The Impact of Global Warming over 1.5 °C
The European Union has committed to be carbon neutral by 2050
Corina Cristea, 19.02.2024, 14:53
The European Union has committed to be carbon neutral by 2050 and has set a first intermediate target for 2030: to reduce greenhouse gas emissions by 55% compared to 1990 levels. For the next reference stage – 2040 – the European Commission will aim for a net decrease of 90%. All this considering that extreme phenomena, such as floods, drought, landslides or heat waves are no longer exceptional. We feel them more and more frequently and more intensely, and they are more and more persistent. And the data shows that the past nine years have been the warmest on record since official records began. The climate emergency has been officially decreed, it is confirmed by scientists, and increasingly accepted by civil society, says university professor Mircea Duţu, president of the Ecological University of Bucharest. And he adds – now is the time when, if we act, we can fall within the limits of a sufficient adaptability, one that does not cause major consequences for the current generations, and even harm the future of humanity and the formula of life that currently exists on our planet. Here is Dr. Mircea Duţu:
“Recently, based on the conclusions of the major weather and climate institutes of the world, the World Meteorological Organization officially confirmed that 2023 was by far the hottest year ever recorded, with the average world temperature exceeding by 1.45 degrees Celsius than that of the pre-industrial period.

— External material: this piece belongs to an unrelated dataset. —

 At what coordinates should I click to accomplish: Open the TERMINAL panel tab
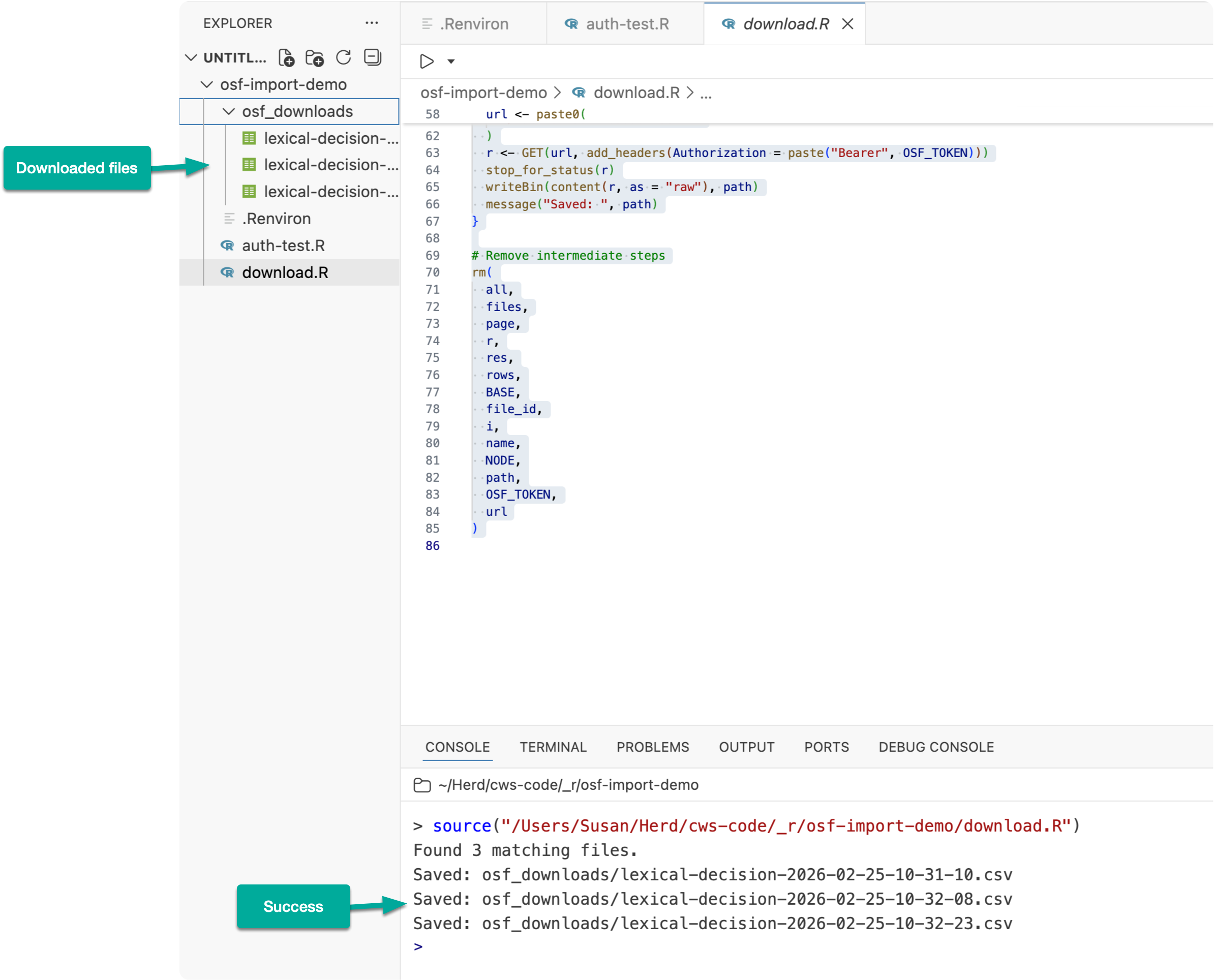[x=553, y=747]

Moreover, last year can be considered a summary of the catastrophes that await us, if we do not act firmly, consistently and immediately. The record of 2023 is expressed on several levels – the average of the related 12 months is largely superior to those of the previous record years, 2016 and 2020, which were already 1.29 degrees Celsius and 1.27 degrees Celsius higher than the average of the pre-industrial era. Every month from June to December broke absolute world temperature records and the plus 1.5 degrees Celsius bar was exceeded on average during the second semester until December’s monthly record of plus 1.78 degrees Celsius compared with the pre-industrial era.”

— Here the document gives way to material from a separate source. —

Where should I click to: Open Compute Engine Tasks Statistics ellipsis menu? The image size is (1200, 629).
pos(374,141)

World leaders promised in 2015 through the Paris Agreement that they would try to limit the long-term increase in temperature to 1.5 degrees – the threshold considered crucial for avoiding a climate catastrophe. But after the record heat of 2023, the year 2024 started pessimistically: never before has a January been so warm and, for the first time, the planet exceeded the 1.5°C warming threshold for 12 consecutive months compared to the pre-industrial era. More precisely, according to data from the European Copernicus Observatory, between February 2023 and January 2024, the global surface air temperature was 1.52°C higher than in the period 1850-1900. Richard Betts, director of studies on the impact of climate change at the British National Meteorological Office said “This does not mean that we have exceeded the 1.5°C threshold set in Paris in 2015 to try to stop global warming and its consequences; for this to happen, this limit would have to be exceeded in a stable way for several decades”. However, there is a red flag. What would concretely mean for humanity to exceed this threshold of 1.5 degrees, what could be the effects? Again, Professor Mircea Duţu:
“Exceeding the threshold of 1.5 degrees Celsius compared to pre-industrial levels could trigger reaching and passing over several tipping points, i.e. irreversible state changes of the climate system, which cause effects in cascade. Such benchmarks have already been exceeded in some areas of the globe, and will occur at the planetary level if we do not stop the rise in temperatures to the levels expected in the IPCC (Intergovernmental Panel on Climate Change) assessments, and officially established by the Paris Agreement. At the level of the concrete consequences, we are talking about chain extinctions in terms of biodiversity, the exhaustion of aquifers, the accelerated melting of glaciers, unbearable heat waves and, finally, the reduction of the surfaces, of the places where you can live normally, where you cannot can still ensure food security and the manifestations of extreme weather phenomena become permanent. According to NASA, areas in Iran, Egypt, Yemen, or Saudi Arabia could become uninhabitable for human beings by 2050.”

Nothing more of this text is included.